Morris was courted by the Interstate Eight, yet was voted down 4-7 in a June vote. It was a move that shocked Plano athletic director Jim Schmidt at the time, but the reasons would become evident later in the year and set in motion a chain of events that would eventually land Morris and Plano in the same league after all.
"It was kind of puzzling," Schmidt said last month at the Plano Christmas Classic. "Why did we invite them and groom them and tell them that we wanted them to be in the conference and then vote no? Little did we know there was probably rumblings going on with the eight teams that were going to leave the Interstate 8."
The end result was Plano and Sandwich joining forces with five moderately-sized schools from the Northern Illinois Big 12 (Morris, Geneseo, Rochelle, Ottawa and LaSalle-Peru) to form a new league. And the Morris coaches are excited about the possibilities.
"Ask any coach in our building, and I think you’re going to get that stock response, but I think it’s really true," Morris baseball coach Todd Kein said. "Competitively, for our entire school, great move. It’s the right move. It’s a no-brainer."
Throughout the process, both Morris athletic director Jeff Johnson and principal Kelly Hussey have taken particular care to hear their coaching staff out and keep them apprised of the situation through the roller coaster process. That has helped create a school-wide sense that the move could work for all the programs involved.
"Mr. Johnson and Mr. Hussey have been very transparent. We got emails updating us probably every other week on what meeting they were at, what they heard at a meeting and what their next step is," basketball coach Joe Blumberg said. "They’ve kept us in the loop."
The conference is still taking shape. The current intention is to find an eighth school and reestablish the league as the Interstate Eight, but that's a process that will take time and most seem content on making sure they find the right fit because the end goal is stability.
“I’d like to get to a point where we can go a 5, 8 or 10-year period where a schedule is set.

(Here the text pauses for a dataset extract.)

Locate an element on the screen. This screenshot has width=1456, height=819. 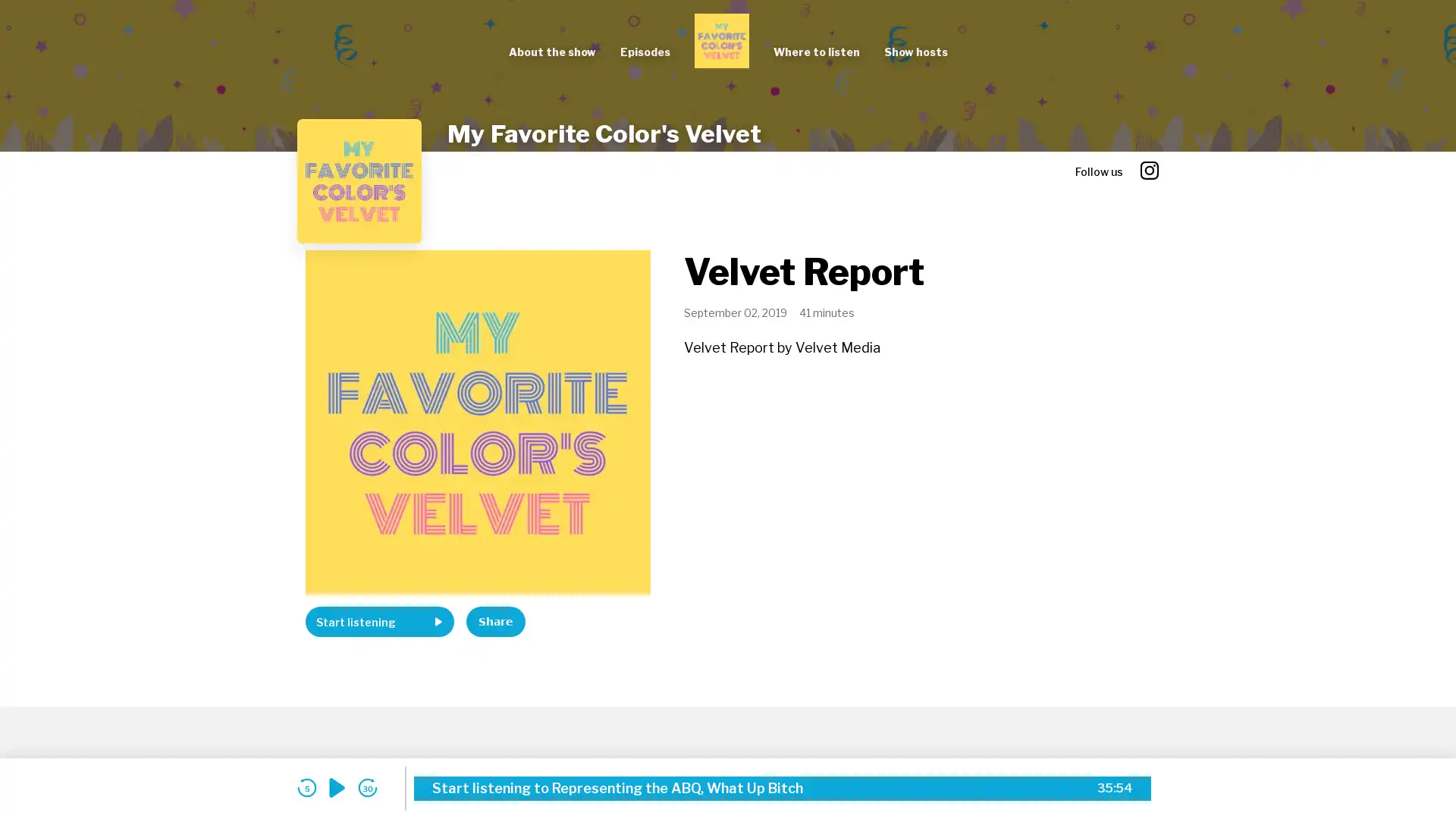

Rivalries will build and you’ll be able to balance out your schedule a bit more," Blumberg said.
And knowing what you'll get on a year-to-year basis will be particularly important for the baseball program as they deal with both conference and rule changes that could significantly alter the game strategically.

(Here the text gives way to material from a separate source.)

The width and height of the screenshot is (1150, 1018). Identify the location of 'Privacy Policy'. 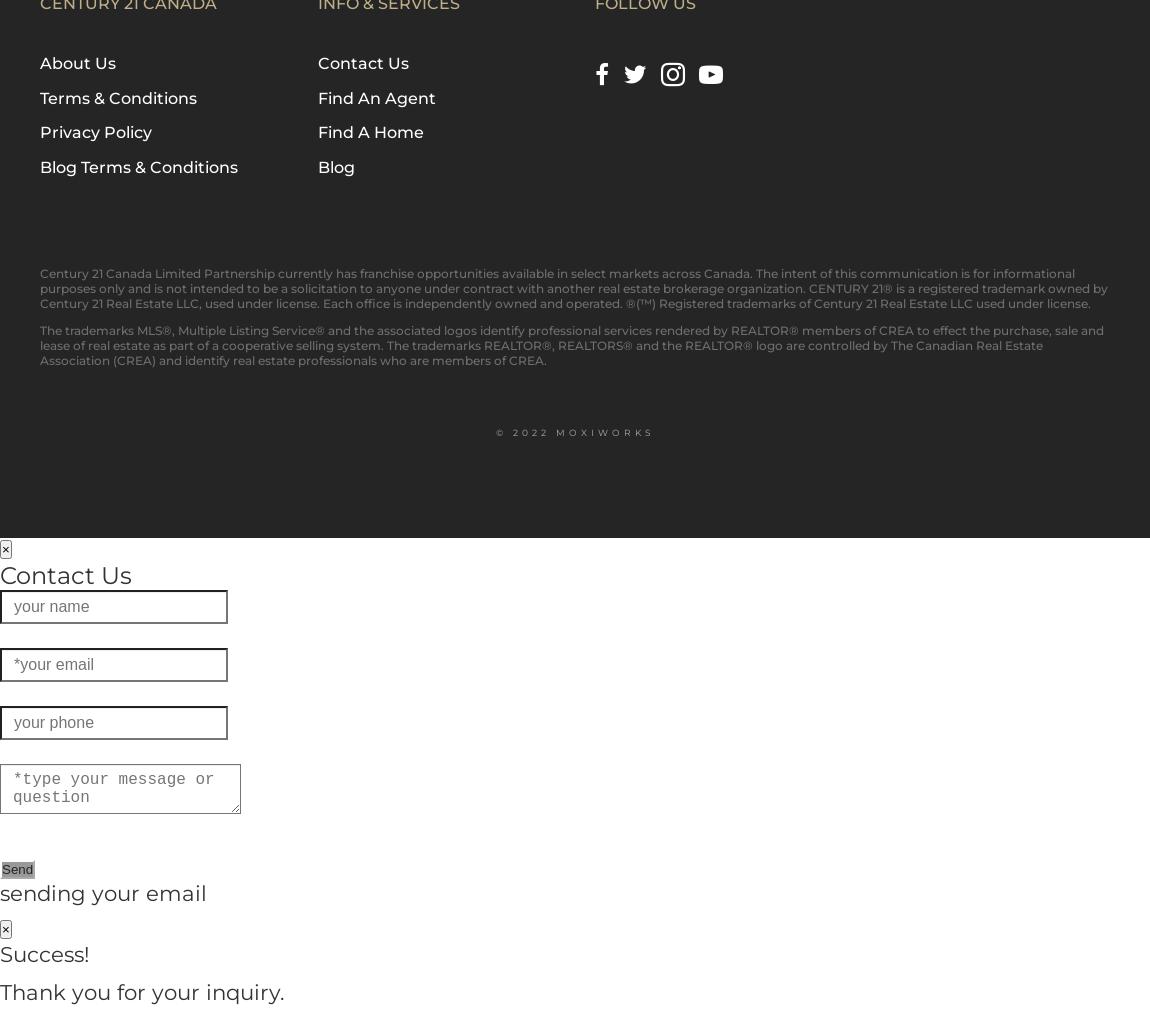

"I think what will be interesting from a baseball standpoint is that you’re gonna have more potential postseason matchups during the year than we’ve had in recent years," Kein said. " If you pair that along with the new pitching guidelines, I think that’s gonna add another layer to it.
"With those games that are a little bit more meaningful, because of postseason implications on top of being conference games, I could see us having to work really hard with our pitching staffs in terms of rotation and having to take a deeper look at the pitch count."

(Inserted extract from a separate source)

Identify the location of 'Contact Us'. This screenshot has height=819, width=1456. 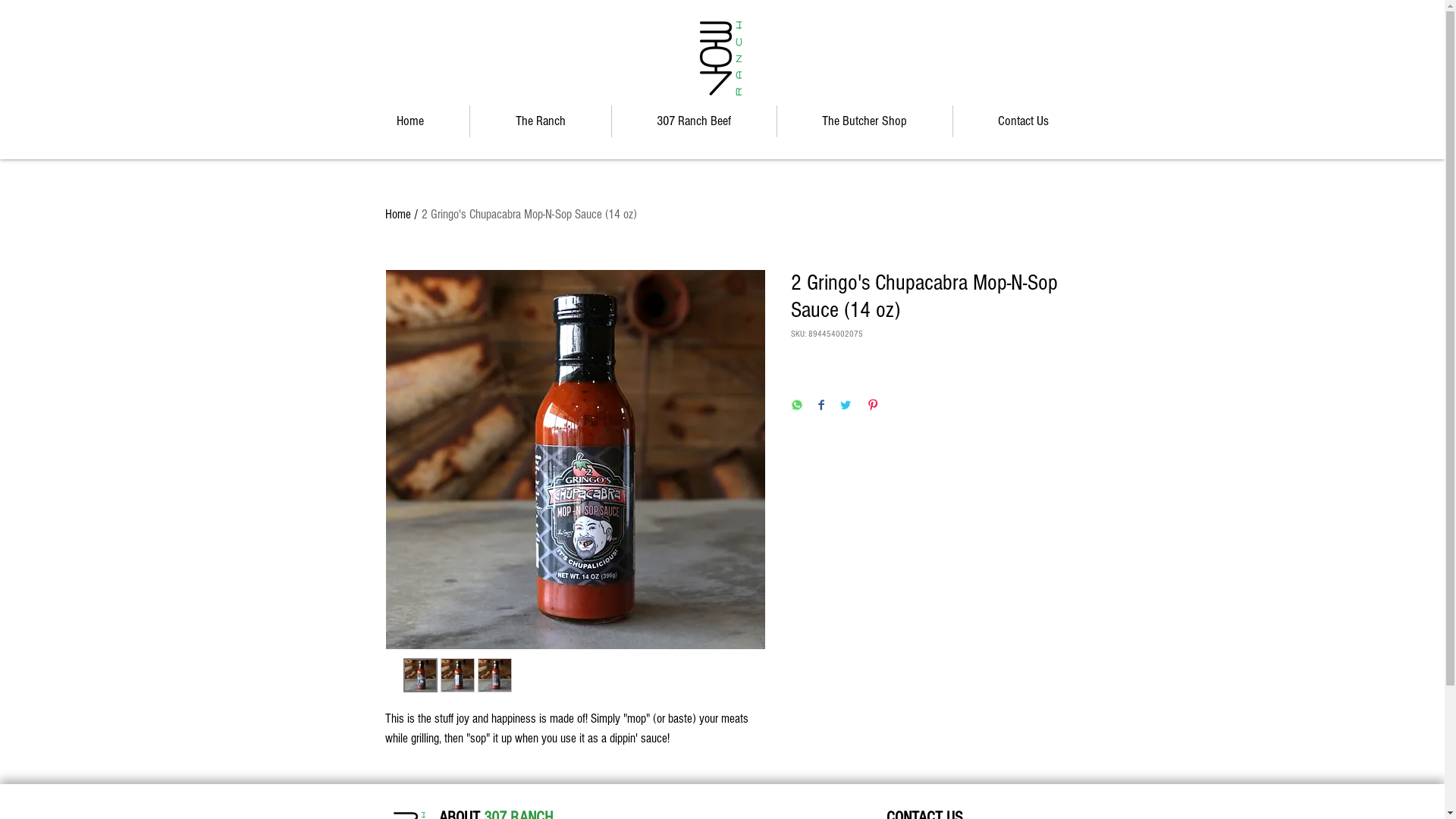
(1022, 120).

Conference movement has been a thorn in almost every athletic director in the state's side for years now as schools constantly bounce from league to league. That's primarily been a football-driven issue as team's seek an opportunity to get their program to five wins and the postseason.
However, there could be a change coming that settles things down, according to Schmidt. Meaning getting the composition of this league right the first time around is critical because it could be a long-term home for everybody involved.
"If the IHSA is smart enough -- and there's a survey out right now about football -- they'll expand the playoffs. If that happens, I think you'll start seeing some of these conference breakups stopping," Schmidt said.
Clearly, there's still a lot to be determined before the new league kicks off beginning in the 2019 school year. The school board in Morris voted to approve the move officially Monday night.
However, just about everybody involved seems excited about the competitive balance of this new league and the hope is that balance will lead to continuity. And that's something that's been eluding many athletic programs in the state for years now.